Rund 400 Aktivisten waren dem Aufruf gegen den "Diktator" in Bellevue gefolgt: "Shoe for you" - Foto: Ralf Gründer

Berlin, 08.01.2012/cw – Nach den Berichten in den TV- und Print-Medien versammelten sich vor dem Amtssitz des Bundespräsidenten „bis zu 400 Bürger, die mit in die Höhe gehaltenen Schuhen ihren Protest gegen Christian Wulff und seinem Verbleiben im  Amt bekundeten.“ Aha, jetzt geht’s los, möchte man denken und sieht bereits im  Geiste Kairoer Verhältnisse mit zuletzt hunderttausenden Demonstranten vor dem geistigen  Auge aufziehen.

Nazi im Schloss Bellevue?

Möglicherweise würde dieser durch die Berichterstattung geradezu provozierte Geistesblitz gar nicht erst entstehen, hätten die Medien sich an die vielbeschworene „Wahrheit“ gehalten, statt die von einem Journalisten-Kollegen lässig beschworene „Text-Bild-Schere“ zu bemühen. Dann hätte zum Beispiel der Zuschauer von TAGESSCHAU oder HEUTE erstaunt die anfänglichen Rufe der Demonstranten vernehmen können: „Nazis raus! Nazis raus!“

(Siehe auch: http://citizen-of-the-world.de/index.php/demo-gegen-christian-wulff-am-07012012-vor-shloss-bellevue).

Ein Nazi im  Schloss Bellevue? Das ging wohl auch den Medien zu weit, also „Ton weg, Bericht weg!“ Aber trotzdem standen ja nun die „Bürger“ im Bild bzw. im  Text. Warum kein Hinweis auf die politisch links orientierten Initiatoren? Warum keine kritische Anmerkung, dass der „Pressesprecher“ der Veranstaltung (Jürgen Jänen) bereits zwei Tage zuvor dem einstigen Zentralorgan der FDJ und heutigen links-extremen Zeitung  junge Welt  ein Exklusiv-Interview gab, in dem er über die Demo vor dem Präsidenten-Sitz schwadronierte? („Wir treffen uns vor Wulffs Amtssitz“ – http://www.jungewelt.de/2012/01-05/054.php).

Andere Meinungen wurden diesmal friedlich toleriert und - ignoriert... Foto: Ralf Gründer

Kein Anspruch auf wahrheitsgemäße Information?
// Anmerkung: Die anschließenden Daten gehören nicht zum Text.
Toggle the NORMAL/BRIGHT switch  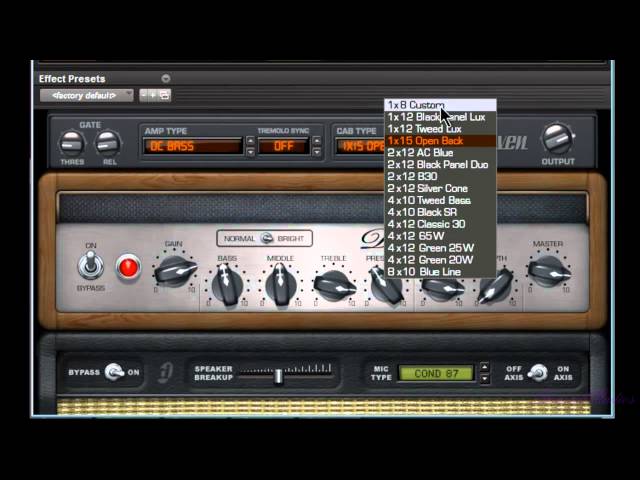(x=265, y=239)
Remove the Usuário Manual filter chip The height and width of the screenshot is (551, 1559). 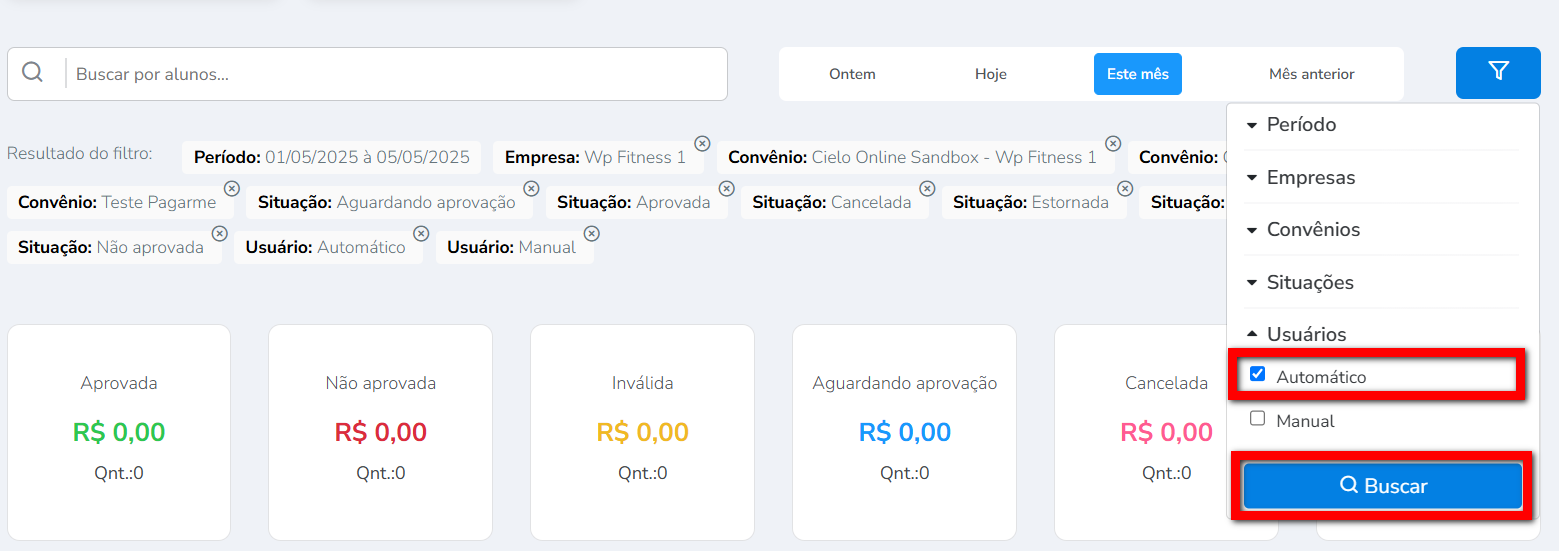[591, 233]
Hat der viel beschworene „mündige Bürger“ keinen Anspruch auf Informationen über diese Hintergründe? Das der Veranstalter im linken Spektrum fest verankert ist und auch Demos zum Todestag von Rosa Luxemburg und Karl Liebknecht organisiert? Selbstverständlich haben auch LINKE einen Anspruch auf Meinungsfreiheit und dürfen sich auch über einen Bundespräsidenten (oder diesen Staat) empören. Aber wir wollen wissen,  w e r  hinter diesen Protesten steht und   w a r u m  sich  ein Veranstalter  einer radikalen Zeitung bedient (die z.B zum 50. Jahrestag des Mauerbaus den Mördern an der Mauer ihren  Dank bekundete), um  seinen  Protest zu formulieren. Oder findet die in diesen Tagen (zu Recht) beschworene Pressefreiheit da ihre Grenzen, wo „höhere Interessen“ detaillierte Berichterstattungen nicht zulassen?

Nicht nur der Bundespräsident hat Fragen zu beantworten. Auch die Medien haben einiges zu erklären, wollten sie sich nicht dem Vorwurf aussetzen, einer Kampagne zu dienen oder diese gar selbst anzuheizen.